Mellanox, which provides various semiconductor interconnect products that allow data transmission between servers and storage centers, has been taking advantage of these heavy investments in the cloud and for months has been blowing Wall Street's estimates out of the water. In the second quarter, Mellanox reported a 111% jump in year-over-year revenue to $133.5 million as earnings surpassed expectations by $0.25! The company's InfiniBand line of interconnect products contributed to 90% of Mellanox's total revenue. The upcoming release of Windows 8 in the fourth quarter is also expected to drive sales higher.

But for every positive, there's a potential pitfall. For Mellanox, that pitfall relates to its heavy reliance on IBM and Hewlett-Packard (NYSE: HPQ), which accounted for roughly 10% of revenue in the second quarter. I'm not so much worried about IBM, but Hewlett-Packard is in the midst of a major reorganization that has the company jettisoning 27,000 employees in order to cut costs. I wouldn't count on HP to dramatically increase its ordering any time soon and would much prefer to see Mellanox diversify its revenue stream beyond what it is now.

How it stacks up
Let's see how Mellanox stacks up next to its peers.

MLNX Chart

MLNX data by YCharts

As you can see, Mellanox isn't even in the same ballpark in terms of performance with its peers, Broadcom (Nasdaq: BRCM), Emulex, and QLogic (Nasdaq: QLGC).

Company

Price/Book

Price/Cash Flow

Forward P/E

Net Margin (TTM)

Mellanox Technologies 8.9 38.5 40.2 14.9%
Broadcom 2.9 11.9 12.5 10.2%
Emulex 0.9 10.2 6.7 0.2%
QLogic 1.6 7.9 9.4 39.6%

Source: Morningstar.

Pop quiz... which one is unlike the rest?

After a near 600% run over the past five years, Mellanox's valuation is entering nosebleed territory. However, with the company recently raising its guidance far beyond the Street's expectations and buyout rumors swirling around the company, its lofty valuation has easily been supported.

The same can't be said for some of its rivals who continue to stumble. QLogic reported a 9% contraction in revenue in the first quarter as profits slumped 42% from the previous year. QLogic continues to blame weak spending for its tepid forecast. The same can be said for Emulex, which hasn't had consistent earnings momentum for years.

Broadcom is sort of a mixed bag. The company is benefiting greatly from its relationship with Apple and is highly expected to increase maintain or increase its connectivity license wins in the upcoming iPhone 5, but its networking growth has been anything but spectacular. Broadcom's purchase of NetLogic Microsystems may remedy that, but investors aren't giving the company's network equipment segment much credit at the moment.

What's next
Now for the $64,000 question: What's next for Mellanox Technologies? That question depends on whether the big money continues to flow into data transmission and storage, if the company can outlast what is a very pricey valuation relative to its peers, and if it can further diversify its customer base.

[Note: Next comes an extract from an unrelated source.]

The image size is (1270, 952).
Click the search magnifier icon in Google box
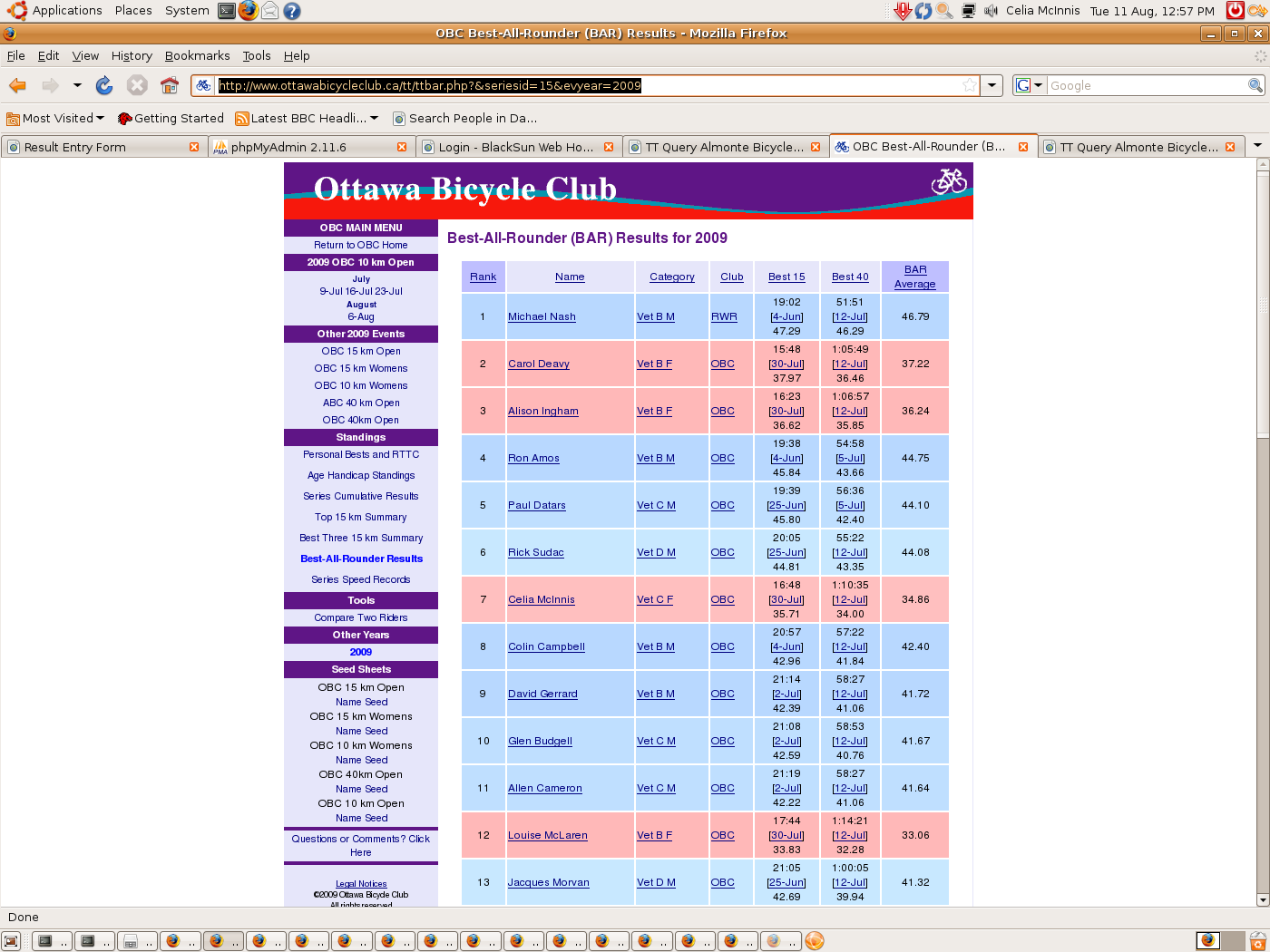click(1255, 85)
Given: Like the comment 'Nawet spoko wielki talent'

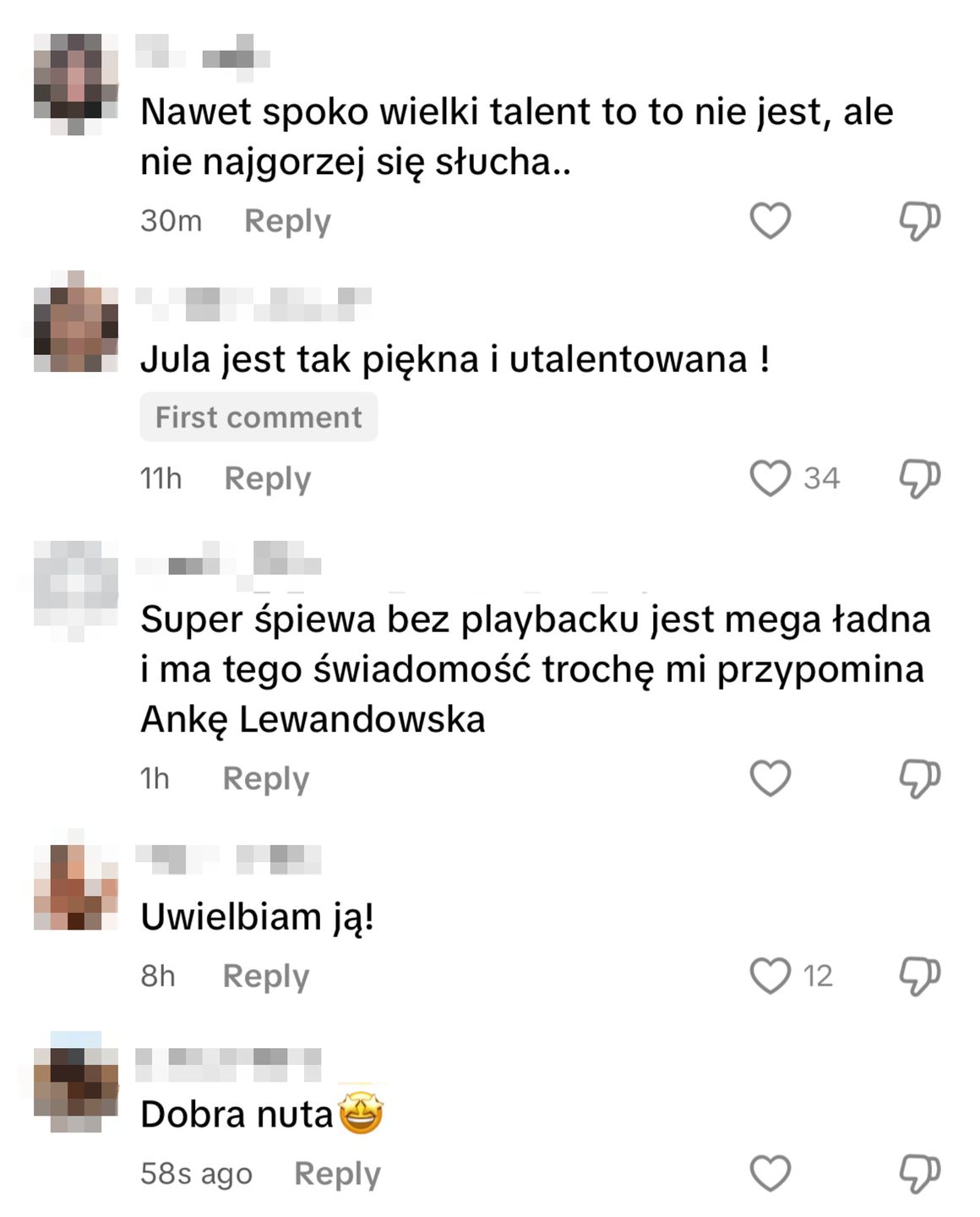Looking at the screenshot, I should tap(770, 221).
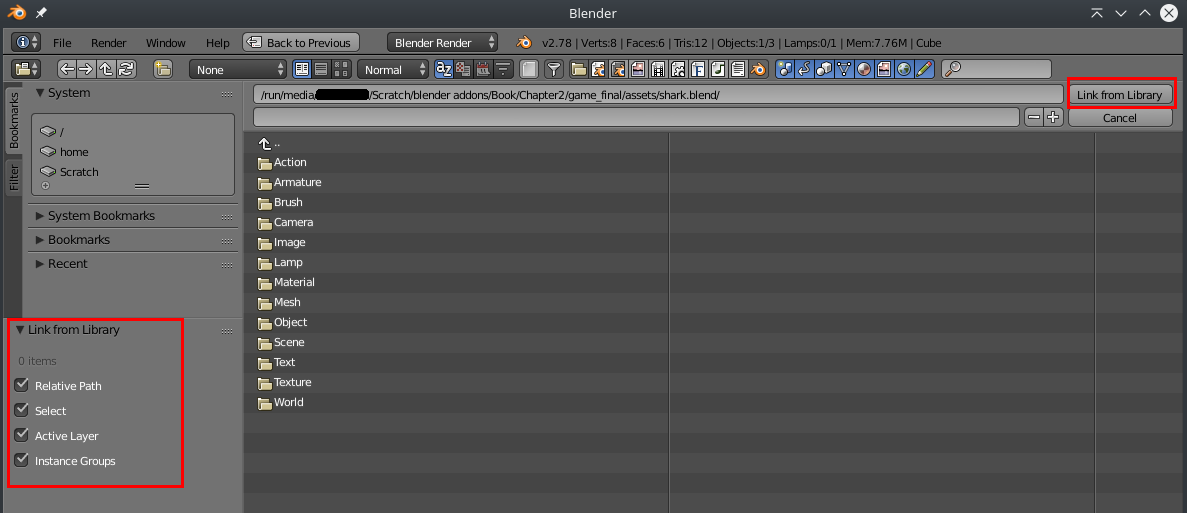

Our very own CAPS community gives the company a three-star rating (out of five), with 91.8% of members expecting it to outperform. You can, however, count me among the pessimists as my fresh CAPScall of underperform is currently down about three points.

It's pretty hard to argue against the current growth trends at Mellanox, but it's pretty easy for me to see that over the long term the law of large numbers will reduce its growth rate. There are significantly better values on paper within the sector and, at some point, big telecoms are going to need to switch their spending back to basic infrastructure which will steal investment dollars from the cloud space. Between fierce competition and its lofty valuation, I'm decidedly bearish on Mellanox here.